I have a 2012 Retina MacBook Pro running Arch Linux with GNOME. Normally, I listen to music using the analog audio I/O interface -- the 3.5mm socket.

Recently, I had to attach a USB microphone to the laptop. While doing that, I used the microphone's built-in 3.5mm socket to monitor the sound I was recording with lower latency and less distortion than what the laptop's internal amplifier, and the backing software, would produce. Because of this, I went into GNOME's sound options and updated the audio output profile to digial, which allowed me to pipe system sounds through the mic and into my headphones while I was monitoring the audio received by the microphone.

After switching back to using the 3.5mm socket on my laptop and reverting the audio output profile to analog (the only option available without the mic), the outputted audio's really distorted. After some tinkering using the ALSA mixer and reproduction of the issue on the laptop's main speakers, I've concluded that the issue is that outputting audio to my headphones now results in the bass part of the spectrum being cut off completely, resulting in a tinny, distorted, and almost downsampled effect.

Unfortunately, I haven't found any settings allowing me to tweak the bass response for the 3.5mm out.

Where can I do this system-wide?

  • What sound server/driver are you using, alsa or pulseaudio or something else? Tried restarting it? – Xen2050 Mar 18 '17 at 8:19
  • @Xen2050 I'm running pulseaudio, but this issue has been persistent across machine reboots. – Jules Mar 18 '17 at 19:32
  • Ah, I thought it was only right after removing the USB device... Does it still happen when running a live ISO, or another OS? If it does, that would indicate a hardware problem. Or if it doesn't, then some configuration problem only. – Xen2050 Mar 18 '17 at 20:12
  • The issue seems to persist when playing music from Fedora 25 with a default-config GNOME under VirtualBox, but I'm not convinced that this is a hardware issue. – Jules Mar 18 '17 at 20:49
  • 2
    Maybe it's a hardware issue? Have you tried another headphones? Sometimes I have the same issue when jack is not plugged all the way in. – konradmb Mar 24 '17 at 18:18

Perhaps a simple solution would be to use pulseaudio-equalizer. It'd allow you to boost the bass a bit.

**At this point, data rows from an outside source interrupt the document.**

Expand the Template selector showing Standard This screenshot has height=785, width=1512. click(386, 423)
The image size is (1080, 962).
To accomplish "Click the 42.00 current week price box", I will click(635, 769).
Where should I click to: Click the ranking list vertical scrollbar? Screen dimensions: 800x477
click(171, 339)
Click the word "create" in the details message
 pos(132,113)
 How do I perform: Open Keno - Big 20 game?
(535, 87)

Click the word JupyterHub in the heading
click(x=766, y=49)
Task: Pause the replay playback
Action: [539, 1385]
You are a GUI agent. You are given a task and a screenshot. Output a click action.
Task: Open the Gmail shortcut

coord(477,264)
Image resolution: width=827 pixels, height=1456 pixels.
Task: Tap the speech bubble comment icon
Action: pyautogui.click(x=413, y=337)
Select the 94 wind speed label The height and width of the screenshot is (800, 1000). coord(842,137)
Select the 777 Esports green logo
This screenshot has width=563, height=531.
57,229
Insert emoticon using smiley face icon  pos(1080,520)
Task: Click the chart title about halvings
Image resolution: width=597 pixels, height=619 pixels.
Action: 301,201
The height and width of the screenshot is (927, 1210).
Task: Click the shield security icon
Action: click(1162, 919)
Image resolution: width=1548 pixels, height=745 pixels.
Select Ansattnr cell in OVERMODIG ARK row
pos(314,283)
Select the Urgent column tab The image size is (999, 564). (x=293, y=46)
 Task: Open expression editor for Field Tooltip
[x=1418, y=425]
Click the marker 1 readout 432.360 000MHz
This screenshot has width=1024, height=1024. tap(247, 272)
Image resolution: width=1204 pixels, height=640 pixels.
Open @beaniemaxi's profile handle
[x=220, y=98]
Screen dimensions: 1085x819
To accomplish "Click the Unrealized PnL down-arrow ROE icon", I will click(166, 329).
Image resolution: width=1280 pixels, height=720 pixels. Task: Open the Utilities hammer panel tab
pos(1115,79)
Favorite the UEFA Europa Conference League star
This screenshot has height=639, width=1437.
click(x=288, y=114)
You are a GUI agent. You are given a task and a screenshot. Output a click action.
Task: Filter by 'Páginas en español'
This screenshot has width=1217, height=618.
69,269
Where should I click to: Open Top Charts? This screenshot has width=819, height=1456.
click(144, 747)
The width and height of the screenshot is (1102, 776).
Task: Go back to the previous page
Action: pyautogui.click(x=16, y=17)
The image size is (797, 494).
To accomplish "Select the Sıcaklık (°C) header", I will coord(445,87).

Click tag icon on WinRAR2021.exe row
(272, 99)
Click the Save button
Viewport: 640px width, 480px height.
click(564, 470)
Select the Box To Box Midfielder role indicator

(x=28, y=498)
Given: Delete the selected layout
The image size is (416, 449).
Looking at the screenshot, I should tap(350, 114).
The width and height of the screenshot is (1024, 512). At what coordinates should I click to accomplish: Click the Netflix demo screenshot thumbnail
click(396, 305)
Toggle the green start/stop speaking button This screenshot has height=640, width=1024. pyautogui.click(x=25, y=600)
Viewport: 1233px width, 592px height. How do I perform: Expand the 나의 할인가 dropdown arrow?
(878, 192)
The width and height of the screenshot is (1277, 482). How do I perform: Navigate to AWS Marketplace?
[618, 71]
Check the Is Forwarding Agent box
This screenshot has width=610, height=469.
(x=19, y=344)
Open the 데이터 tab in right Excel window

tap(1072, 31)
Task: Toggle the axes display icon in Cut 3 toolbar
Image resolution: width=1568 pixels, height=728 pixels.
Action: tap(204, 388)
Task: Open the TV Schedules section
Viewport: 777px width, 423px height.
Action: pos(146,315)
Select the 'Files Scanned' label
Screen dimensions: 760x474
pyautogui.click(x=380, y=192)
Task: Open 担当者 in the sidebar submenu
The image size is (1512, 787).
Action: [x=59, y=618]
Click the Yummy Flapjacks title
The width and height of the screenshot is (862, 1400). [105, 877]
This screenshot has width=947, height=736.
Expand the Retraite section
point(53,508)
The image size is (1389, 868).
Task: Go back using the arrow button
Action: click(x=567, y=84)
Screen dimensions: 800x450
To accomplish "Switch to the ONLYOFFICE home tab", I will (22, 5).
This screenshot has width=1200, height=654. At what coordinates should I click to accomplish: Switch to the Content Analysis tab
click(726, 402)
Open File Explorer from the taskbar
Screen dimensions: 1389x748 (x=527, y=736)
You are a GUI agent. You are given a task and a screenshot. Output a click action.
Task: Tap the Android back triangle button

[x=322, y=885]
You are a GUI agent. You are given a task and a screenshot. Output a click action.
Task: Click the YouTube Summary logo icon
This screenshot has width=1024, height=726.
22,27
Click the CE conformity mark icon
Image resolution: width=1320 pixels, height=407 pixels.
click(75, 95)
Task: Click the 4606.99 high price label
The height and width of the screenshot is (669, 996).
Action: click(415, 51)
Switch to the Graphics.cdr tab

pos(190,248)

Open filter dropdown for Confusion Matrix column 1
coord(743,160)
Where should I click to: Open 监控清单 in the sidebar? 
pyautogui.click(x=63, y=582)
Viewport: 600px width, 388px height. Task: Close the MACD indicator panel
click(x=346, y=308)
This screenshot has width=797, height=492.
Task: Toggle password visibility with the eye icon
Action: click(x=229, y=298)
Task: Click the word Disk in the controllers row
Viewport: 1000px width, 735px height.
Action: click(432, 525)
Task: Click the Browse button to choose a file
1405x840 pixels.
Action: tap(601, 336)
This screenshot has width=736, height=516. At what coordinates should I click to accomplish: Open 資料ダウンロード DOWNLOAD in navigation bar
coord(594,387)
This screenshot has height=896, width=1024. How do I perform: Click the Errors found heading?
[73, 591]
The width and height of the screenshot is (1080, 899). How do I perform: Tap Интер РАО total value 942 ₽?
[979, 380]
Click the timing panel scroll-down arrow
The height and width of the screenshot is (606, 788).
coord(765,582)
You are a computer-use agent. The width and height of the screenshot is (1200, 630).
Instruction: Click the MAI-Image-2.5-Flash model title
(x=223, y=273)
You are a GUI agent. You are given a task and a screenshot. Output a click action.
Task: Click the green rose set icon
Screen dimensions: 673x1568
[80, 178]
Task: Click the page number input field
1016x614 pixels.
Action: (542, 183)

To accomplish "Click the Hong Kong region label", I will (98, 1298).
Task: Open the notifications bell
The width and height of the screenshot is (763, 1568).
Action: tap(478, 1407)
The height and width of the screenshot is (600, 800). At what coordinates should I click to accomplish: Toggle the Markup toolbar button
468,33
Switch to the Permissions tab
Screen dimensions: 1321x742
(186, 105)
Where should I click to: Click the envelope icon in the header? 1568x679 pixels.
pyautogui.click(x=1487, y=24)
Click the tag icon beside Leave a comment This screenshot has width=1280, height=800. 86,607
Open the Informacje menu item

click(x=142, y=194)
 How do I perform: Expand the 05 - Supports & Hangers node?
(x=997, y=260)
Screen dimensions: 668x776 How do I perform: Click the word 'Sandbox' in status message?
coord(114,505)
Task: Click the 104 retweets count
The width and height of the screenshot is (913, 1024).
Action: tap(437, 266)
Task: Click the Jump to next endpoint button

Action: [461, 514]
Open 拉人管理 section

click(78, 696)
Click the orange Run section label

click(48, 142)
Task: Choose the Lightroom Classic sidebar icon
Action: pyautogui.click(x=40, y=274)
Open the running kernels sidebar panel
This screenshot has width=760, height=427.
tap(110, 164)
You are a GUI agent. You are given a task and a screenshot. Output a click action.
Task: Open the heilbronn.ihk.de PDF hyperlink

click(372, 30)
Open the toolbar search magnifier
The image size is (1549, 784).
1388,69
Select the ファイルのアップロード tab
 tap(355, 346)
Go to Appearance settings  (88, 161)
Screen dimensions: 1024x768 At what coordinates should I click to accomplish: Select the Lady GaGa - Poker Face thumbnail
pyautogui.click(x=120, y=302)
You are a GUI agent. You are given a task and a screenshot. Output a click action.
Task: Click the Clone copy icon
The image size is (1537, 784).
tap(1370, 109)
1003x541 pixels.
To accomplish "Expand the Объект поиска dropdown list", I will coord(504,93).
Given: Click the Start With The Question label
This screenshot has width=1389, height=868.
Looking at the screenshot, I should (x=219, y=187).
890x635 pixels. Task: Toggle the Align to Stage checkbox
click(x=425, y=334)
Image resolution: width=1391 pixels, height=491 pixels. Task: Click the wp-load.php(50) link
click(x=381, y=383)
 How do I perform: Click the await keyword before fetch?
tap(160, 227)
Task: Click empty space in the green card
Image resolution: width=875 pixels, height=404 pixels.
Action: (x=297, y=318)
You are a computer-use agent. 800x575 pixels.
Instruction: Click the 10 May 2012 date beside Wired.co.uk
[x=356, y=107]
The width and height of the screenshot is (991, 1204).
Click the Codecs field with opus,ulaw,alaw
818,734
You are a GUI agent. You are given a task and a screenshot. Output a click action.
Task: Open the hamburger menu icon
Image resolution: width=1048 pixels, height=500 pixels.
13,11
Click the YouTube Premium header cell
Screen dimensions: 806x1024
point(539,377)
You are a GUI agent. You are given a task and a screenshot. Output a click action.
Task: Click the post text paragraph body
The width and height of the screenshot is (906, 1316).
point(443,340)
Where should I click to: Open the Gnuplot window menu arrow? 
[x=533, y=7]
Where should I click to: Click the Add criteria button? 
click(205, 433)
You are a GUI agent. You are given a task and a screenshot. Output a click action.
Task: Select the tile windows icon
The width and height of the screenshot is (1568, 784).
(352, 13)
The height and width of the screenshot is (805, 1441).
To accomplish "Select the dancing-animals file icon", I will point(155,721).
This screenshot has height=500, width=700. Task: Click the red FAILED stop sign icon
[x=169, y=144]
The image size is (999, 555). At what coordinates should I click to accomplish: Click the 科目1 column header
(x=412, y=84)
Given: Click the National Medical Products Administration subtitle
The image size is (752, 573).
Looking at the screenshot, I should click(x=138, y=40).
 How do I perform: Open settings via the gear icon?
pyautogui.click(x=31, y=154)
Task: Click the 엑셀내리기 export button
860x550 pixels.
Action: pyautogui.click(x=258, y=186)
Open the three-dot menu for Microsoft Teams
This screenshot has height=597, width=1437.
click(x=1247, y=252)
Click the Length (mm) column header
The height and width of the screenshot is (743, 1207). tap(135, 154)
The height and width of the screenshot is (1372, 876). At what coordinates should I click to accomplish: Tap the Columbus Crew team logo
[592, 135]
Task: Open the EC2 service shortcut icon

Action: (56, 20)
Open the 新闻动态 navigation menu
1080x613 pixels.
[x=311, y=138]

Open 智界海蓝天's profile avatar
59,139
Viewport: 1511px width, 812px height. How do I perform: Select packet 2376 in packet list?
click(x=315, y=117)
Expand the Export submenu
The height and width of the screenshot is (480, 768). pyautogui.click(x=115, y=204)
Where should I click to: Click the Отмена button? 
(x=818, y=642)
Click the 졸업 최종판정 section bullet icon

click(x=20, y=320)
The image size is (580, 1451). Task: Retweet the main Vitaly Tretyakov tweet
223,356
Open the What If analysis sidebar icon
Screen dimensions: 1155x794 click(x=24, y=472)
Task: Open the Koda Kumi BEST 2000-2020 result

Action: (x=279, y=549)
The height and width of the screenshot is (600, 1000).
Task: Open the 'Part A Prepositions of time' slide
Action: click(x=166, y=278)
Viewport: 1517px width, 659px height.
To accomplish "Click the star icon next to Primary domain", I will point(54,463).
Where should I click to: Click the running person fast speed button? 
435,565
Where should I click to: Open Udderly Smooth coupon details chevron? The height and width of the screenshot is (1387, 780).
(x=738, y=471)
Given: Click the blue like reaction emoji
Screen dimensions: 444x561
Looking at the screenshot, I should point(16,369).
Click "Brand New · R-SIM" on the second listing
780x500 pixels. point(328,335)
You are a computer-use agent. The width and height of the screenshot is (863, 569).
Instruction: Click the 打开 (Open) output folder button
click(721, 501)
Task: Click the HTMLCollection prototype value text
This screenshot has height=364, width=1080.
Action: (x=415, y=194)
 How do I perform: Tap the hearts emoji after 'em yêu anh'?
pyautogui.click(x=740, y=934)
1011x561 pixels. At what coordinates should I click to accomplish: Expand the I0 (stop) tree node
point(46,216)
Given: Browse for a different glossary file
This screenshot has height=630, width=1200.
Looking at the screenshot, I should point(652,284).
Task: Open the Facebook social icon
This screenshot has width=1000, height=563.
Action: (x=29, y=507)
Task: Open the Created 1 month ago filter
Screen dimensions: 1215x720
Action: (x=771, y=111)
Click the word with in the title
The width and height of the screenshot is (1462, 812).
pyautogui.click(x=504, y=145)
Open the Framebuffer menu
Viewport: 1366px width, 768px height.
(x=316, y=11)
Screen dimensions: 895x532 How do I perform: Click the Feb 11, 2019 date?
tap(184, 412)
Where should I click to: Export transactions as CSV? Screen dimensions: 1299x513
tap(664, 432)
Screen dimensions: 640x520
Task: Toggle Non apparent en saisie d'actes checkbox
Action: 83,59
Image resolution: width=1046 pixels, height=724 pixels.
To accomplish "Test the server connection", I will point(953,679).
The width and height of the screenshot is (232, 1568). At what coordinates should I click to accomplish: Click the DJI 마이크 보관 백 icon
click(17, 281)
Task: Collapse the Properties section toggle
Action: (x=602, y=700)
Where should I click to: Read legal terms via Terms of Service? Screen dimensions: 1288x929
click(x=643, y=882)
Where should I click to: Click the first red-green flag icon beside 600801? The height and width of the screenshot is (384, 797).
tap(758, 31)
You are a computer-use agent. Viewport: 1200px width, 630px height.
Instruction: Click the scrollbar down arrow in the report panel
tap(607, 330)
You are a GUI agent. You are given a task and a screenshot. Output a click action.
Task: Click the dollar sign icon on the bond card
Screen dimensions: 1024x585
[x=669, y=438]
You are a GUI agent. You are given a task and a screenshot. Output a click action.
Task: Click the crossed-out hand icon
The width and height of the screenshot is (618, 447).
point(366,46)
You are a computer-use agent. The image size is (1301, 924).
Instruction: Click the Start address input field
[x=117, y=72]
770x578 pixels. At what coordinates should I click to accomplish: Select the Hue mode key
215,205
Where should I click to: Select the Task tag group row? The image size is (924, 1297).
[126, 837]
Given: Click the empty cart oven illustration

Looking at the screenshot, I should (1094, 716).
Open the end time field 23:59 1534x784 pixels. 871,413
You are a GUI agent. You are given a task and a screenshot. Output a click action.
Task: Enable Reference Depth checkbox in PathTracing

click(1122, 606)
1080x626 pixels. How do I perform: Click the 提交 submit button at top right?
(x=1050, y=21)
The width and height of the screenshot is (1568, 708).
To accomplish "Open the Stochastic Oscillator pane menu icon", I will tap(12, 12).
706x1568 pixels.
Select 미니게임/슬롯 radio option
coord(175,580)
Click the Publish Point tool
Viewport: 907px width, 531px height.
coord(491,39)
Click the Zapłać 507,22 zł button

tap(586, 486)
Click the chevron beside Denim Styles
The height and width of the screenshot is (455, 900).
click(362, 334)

However, it seems to me that this is a driver/PulseAudio issue, and the workaround would be to grab the equalizer with Pacman:

sudo pacman -S pulseaudio-equalizer.

I'll fiddle around on my machine to see if I can reproduce something similar to figure it out. I'll reply if I work it out.

I had exactly this issue when running Gentoo on my Broadwell laptop - all the music was tinny, scratchy and oversampled. It turned out that, for whatever reason, I had to use PulseAudio instead of ALSA. Switched over to that and audio's been fine ever since.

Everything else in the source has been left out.